Stefano Tomasin (S’00–M’02) received the Laurea and Ph.D. degrees in telecommunications engineering from the University of Padova, Padova, Italy, in 1999 and 2002, respectively. During the Ph.D. course, he was an Intern at IBM Research Labs in Zurich, Switzerland, and at Philips Research, Eindhoven, The Netherlands. Since November 2003, he has been a Member of the Faculty of the University of Padova. His research interests are on signal processing for digital communications, coding, and multiuser access techniques.

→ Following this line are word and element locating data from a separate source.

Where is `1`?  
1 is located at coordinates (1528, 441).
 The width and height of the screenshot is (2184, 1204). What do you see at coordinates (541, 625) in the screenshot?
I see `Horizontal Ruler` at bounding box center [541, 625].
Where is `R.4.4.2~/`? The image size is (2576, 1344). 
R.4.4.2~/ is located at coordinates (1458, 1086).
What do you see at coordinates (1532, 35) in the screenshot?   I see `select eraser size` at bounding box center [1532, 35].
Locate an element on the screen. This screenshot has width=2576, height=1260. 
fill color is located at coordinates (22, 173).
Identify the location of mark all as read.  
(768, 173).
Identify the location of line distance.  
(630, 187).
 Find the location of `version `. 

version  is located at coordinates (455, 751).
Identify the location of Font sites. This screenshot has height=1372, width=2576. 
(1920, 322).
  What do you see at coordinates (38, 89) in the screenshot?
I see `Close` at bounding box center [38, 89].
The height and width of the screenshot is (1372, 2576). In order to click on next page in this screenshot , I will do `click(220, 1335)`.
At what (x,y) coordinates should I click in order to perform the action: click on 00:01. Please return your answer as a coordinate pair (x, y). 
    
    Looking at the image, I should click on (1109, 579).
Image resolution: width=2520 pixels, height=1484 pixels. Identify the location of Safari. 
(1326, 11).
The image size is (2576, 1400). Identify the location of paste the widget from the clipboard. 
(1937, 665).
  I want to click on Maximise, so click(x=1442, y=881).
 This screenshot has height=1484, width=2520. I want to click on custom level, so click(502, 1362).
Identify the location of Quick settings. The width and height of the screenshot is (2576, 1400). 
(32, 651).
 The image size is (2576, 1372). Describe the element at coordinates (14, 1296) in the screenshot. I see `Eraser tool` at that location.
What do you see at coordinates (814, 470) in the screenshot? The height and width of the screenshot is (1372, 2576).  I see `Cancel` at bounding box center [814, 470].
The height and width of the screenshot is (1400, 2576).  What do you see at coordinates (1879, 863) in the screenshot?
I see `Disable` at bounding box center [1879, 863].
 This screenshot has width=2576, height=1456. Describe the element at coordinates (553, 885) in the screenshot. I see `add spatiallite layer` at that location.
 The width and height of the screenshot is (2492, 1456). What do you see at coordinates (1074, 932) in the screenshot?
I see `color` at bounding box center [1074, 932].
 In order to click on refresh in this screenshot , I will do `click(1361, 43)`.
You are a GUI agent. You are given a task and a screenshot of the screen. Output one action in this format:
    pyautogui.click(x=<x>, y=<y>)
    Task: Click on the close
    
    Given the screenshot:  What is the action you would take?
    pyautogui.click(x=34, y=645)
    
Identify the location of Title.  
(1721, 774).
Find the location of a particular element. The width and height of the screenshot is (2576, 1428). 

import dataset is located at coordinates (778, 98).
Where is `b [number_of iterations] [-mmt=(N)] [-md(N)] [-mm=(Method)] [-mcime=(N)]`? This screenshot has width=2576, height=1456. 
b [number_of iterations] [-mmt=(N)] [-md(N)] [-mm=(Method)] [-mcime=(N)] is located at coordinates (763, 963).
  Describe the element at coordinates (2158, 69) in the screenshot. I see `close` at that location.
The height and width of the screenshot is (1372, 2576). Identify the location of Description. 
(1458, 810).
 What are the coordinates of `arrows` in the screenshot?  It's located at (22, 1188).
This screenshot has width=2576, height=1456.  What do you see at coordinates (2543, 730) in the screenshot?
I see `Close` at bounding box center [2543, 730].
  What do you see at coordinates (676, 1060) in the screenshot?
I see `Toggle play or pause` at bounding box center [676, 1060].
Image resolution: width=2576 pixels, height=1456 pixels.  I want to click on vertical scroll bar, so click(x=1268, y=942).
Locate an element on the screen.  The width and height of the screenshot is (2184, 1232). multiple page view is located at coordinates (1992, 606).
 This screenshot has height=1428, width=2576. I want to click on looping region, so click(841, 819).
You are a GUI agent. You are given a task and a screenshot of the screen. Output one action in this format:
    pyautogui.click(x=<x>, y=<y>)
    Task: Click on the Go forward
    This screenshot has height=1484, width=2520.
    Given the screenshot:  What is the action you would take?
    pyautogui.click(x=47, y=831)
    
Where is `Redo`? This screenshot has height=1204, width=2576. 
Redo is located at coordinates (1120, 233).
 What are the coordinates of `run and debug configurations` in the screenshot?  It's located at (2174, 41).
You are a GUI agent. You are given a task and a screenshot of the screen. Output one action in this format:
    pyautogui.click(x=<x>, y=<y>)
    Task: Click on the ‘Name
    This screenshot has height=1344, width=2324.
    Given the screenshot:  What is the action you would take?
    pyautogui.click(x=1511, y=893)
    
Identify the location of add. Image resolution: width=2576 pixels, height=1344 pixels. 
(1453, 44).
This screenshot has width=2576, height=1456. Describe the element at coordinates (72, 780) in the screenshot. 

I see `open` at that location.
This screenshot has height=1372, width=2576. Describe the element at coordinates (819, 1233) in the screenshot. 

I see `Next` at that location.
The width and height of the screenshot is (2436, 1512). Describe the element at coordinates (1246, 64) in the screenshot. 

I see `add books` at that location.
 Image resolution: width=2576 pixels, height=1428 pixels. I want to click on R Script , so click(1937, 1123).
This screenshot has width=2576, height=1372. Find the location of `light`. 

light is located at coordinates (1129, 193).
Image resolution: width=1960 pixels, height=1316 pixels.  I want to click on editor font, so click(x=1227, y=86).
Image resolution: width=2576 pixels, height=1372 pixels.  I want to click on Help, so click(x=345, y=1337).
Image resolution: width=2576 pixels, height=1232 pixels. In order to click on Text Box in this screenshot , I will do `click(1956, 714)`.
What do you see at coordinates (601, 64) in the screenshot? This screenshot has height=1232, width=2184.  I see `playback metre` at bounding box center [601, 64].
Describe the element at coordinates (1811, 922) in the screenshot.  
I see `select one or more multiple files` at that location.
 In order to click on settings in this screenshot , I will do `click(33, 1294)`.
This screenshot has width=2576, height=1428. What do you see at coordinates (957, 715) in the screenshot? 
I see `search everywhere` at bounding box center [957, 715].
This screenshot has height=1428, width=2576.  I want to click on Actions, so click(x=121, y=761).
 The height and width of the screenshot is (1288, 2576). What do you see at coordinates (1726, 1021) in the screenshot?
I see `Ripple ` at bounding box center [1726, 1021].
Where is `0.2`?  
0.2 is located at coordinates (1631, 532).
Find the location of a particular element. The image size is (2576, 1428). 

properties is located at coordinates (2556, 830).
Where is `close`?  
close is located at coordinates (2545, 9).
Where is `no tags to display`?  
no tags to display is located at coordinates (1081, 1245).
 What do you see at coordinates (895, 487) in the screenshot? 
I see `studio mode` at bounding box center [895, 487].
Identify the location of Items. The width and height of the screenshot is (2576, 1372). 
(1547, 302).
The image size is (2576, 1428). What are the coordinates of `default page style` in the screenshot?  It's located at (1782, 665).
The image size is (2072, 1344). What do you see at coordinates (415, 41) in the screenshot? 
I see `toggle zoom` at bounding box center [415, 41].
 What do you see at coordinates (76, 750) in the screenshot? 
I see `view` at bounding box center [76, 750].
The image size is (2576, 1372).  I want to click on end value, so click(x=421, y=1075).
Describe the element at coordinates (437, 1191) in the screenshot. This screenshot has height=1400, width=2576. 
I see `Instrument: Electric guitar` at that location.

Nevio Benvenuto (S’81–M’82–SM’88) received the Laurea degree in electrical engineering from the University of Padova, Italy, in 1976, and the Ph.D. degree in electrical engineering from the University of Massachusetts, Amherst, in 1983. From 1983 to 1985, he was with AT&T Bell Laboratories, Holmdel, NJ, working on signal analysis problems. He spent the next 3 years alternating between the University of Padova, where he worked on communication systems research, and Bell Laboratories, as a Visiting Professor. From 1987 to 1990, he was a Member of the Faculty at the University of Ancona, Italy. From 1994 to 1995, he was a Member of the Faculty at the University of L’Aquila, Italy. Currently, he is a Professor at the Electrical Engineering Department, University of Padova. His research interests are in the areas of voice and data communications, digital radio, and signal processing.